→ **ASSIGNMENT**:
Check each line of the listing below for the string "Keskipakopuhaltimet", then copy every line that has it.

→ **EXERCISE MATERIAL**:

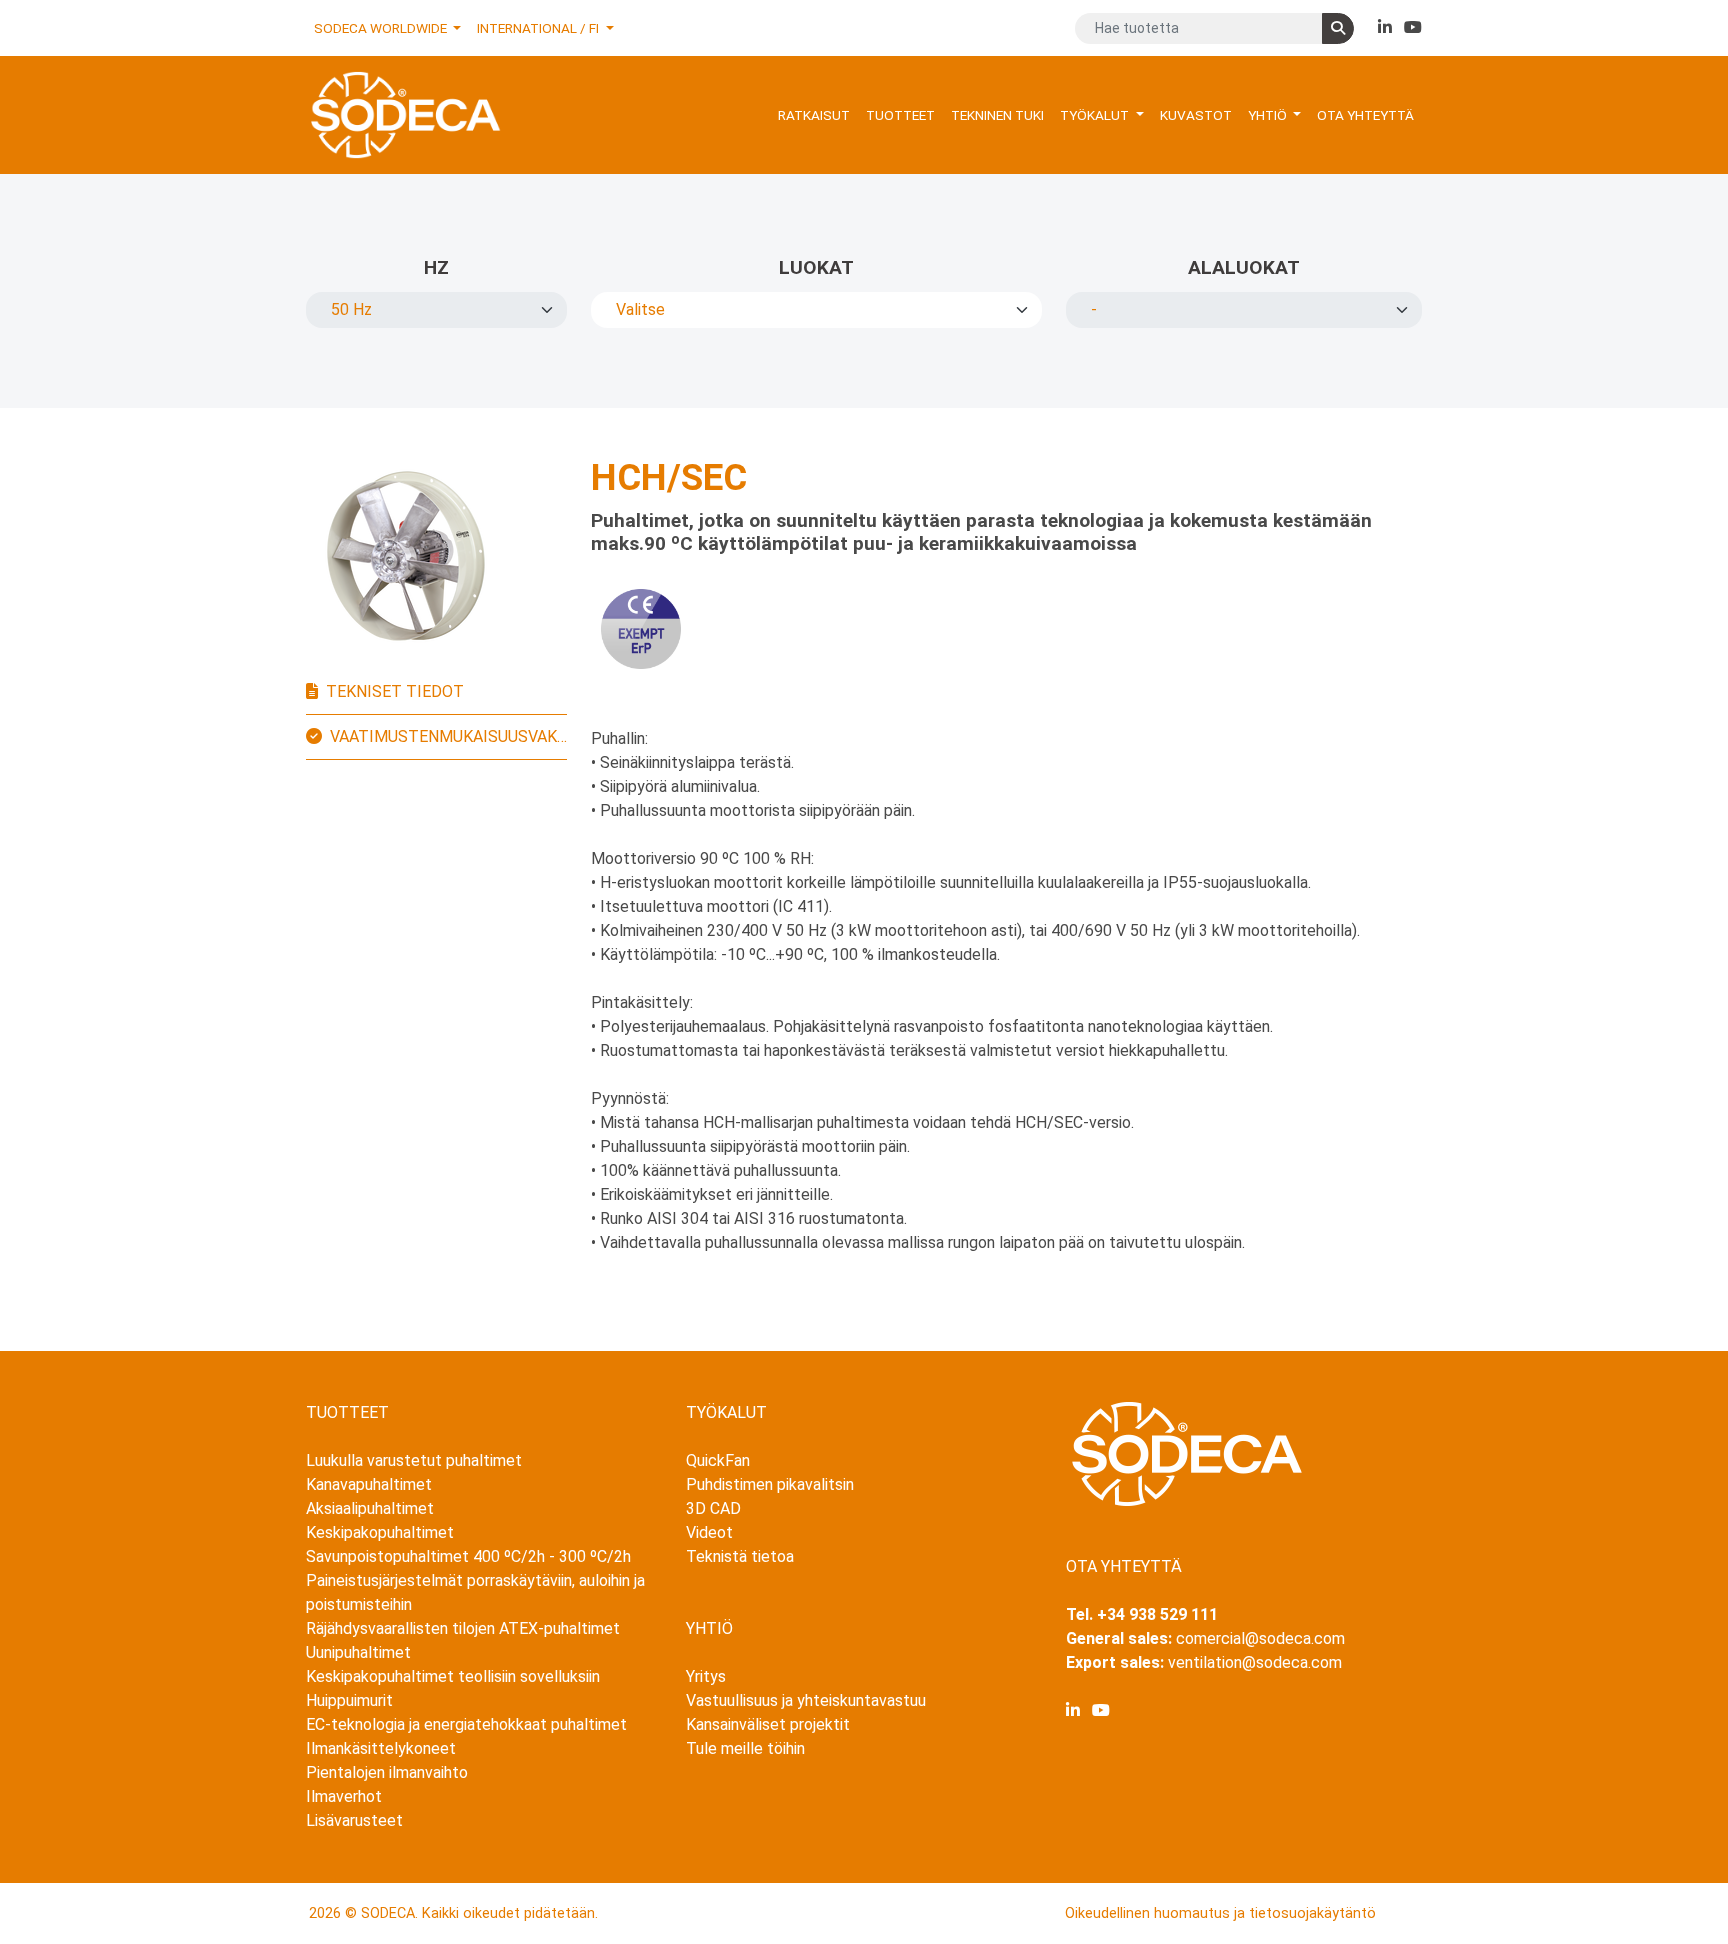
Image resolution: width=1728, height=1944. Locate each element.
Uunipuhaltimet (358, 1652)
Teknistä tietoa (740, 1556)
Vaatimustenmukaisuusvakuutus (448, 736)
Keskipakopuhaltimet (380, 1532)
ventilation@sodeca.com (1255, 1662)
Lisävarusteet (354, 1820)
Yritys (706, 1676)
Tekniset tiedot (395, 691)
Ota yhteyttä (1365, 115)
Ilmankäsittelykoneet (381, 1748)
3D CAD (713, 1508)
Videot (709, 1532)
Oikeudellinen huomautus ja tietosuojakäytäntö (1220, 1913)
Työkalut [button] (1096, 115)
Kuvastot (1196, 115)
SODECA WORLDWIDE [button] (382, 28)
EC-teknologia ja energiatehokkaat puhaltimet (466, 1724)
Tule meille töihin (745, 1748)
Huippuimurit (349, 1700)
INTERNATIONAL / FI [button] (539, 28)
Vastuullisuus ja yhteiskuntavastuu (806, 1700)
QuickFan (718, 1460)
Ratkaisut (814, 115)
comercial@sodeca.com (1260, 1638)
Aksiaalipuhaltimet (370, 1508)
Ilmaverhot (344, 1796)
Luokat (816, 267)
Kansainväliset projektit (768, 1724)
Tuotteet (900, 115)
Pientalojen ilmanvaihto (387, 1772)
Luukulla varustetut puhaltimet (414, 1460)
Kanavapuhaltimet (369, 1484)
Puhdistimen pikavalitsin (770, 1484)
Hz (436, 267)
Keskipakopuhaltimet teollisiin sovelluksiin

→ **ANSWER TO THIS PROBLEM**:
Keskipakopuhaltimet (380, 1532)
Keskipakopuhaltimet teollisiin sovelluksiin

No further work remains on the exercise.